NSW Premier Kristina Keneally says she has no hard feelings towards Prime Minister Kevin Rudd after their meeting to discuss proposed sweeping health reforms.
Speculation has focused on apparent tensions between the pair during Friday’s get-together.
However, Keneally told ABC Radio on Monday the talks were productive, adding that more are need to ensure the proposals are right for the state.
“There has been an extraordinary amount of pop psychology applied to what was about five or ten seconds of a nearly one-hour meeting,” Keneally said when asked about claims the PM was rude and dismissive.
“We had a very productive discussion. I focus on the positive, I see this as a great opportunity for NSW, to secure much-needed health funding.”

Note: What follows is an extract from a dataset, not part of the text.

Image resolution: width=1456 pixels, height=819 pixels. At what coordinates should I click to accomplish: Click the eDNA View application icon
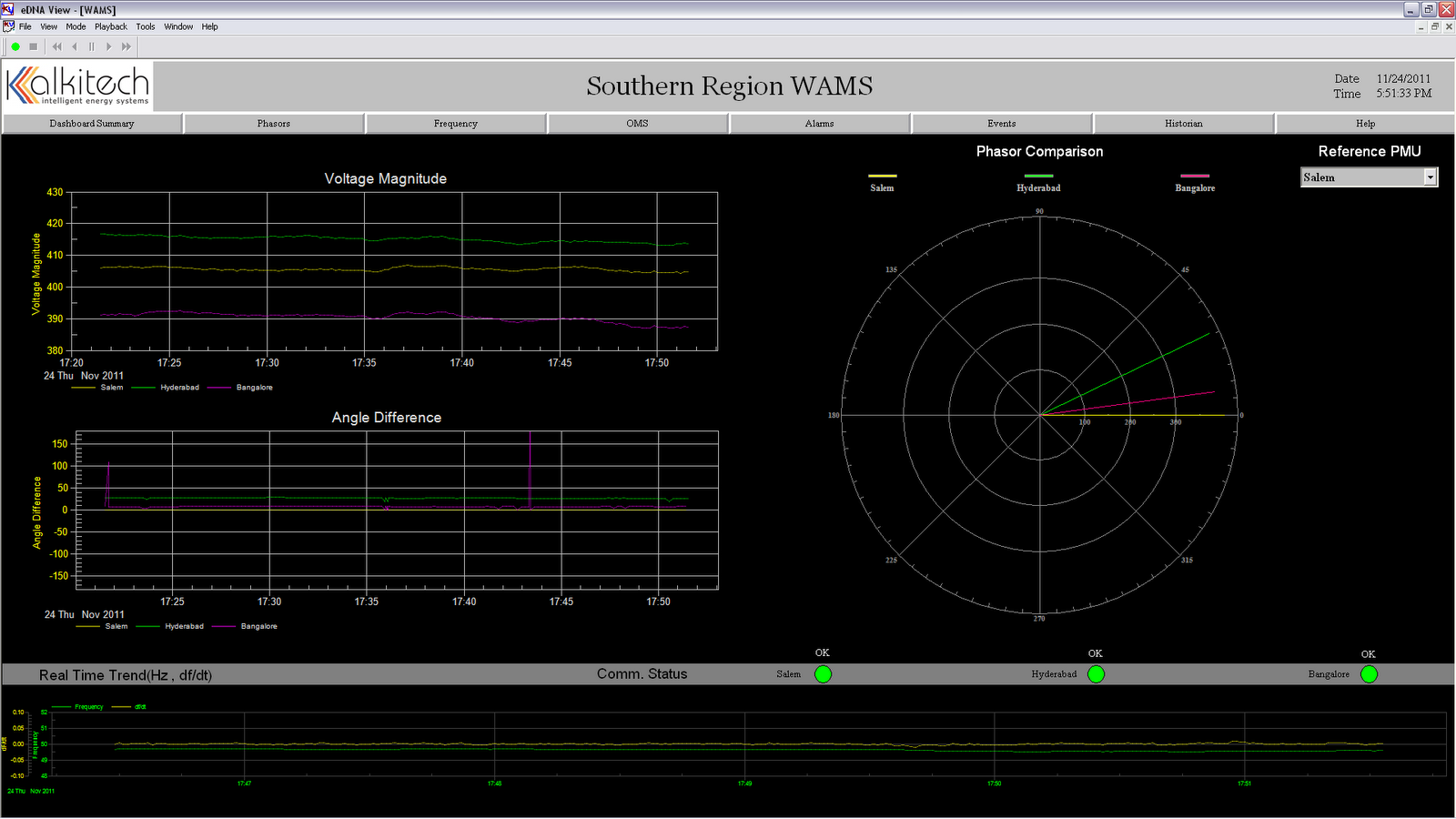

Asked if there were any hard feelings between the pair, Keneally replied: “No, not at all”.
Under the federal reform plan, the states would be stripped of some GST revenue, with the government using the cash to contribute 60 per cent of hospital funding.
“We had a very productive discussion.
“We did cover many of the issues that NSW has raised but I think both sides acknowledged there is more discussion that needs to occur.
“We are talking about a health system not just a hospital syste … and that’s why it’s important we understand precisely what the Commonwealth proposes.
“I’ve always said NSW welcomes this very historic opportunity to bring what is needed change to our health systems, but what we do need to do is be sure that what sign up to is in the best interests of families in NSW.
More talks needed
“These are issues we need to work through before we can be confident in the proposal and it’s the right one for our state.”
Keneally says she sought assurances from Rudd about weighting, to allow rural and regional hospitals to meet efficiency targets more easily.
She said the Prime Minister indicated that weighting would occur.
Authorities meet to discuss plan
A NSW Government seminar to discuss Prime Minister Kevin Rudd’s proposed hospital reforms begins in Sydney today, and will consider funding, governance and the impact on rural and remote hospitals.
Greens Senator Bob Brown warned the PM over the weekend that he must communicate better on the scheme, after a mixed reaction from health authorities nationwide.
The seminar at Royal Prince Alfred Hospital will be co-chaired by former federal Nationals leader Ian Sinclair, NSW Health Minister Carmel Tebbutt and and former Commonwealth chief medical officer Judith Whitworth.
Under changes announced by PM Rudd last week, Canberra will take over 60 per cent of funding for state-run public hospitals by redirecting some revenue from the Goods and Services tax that currently goes entirely to the states.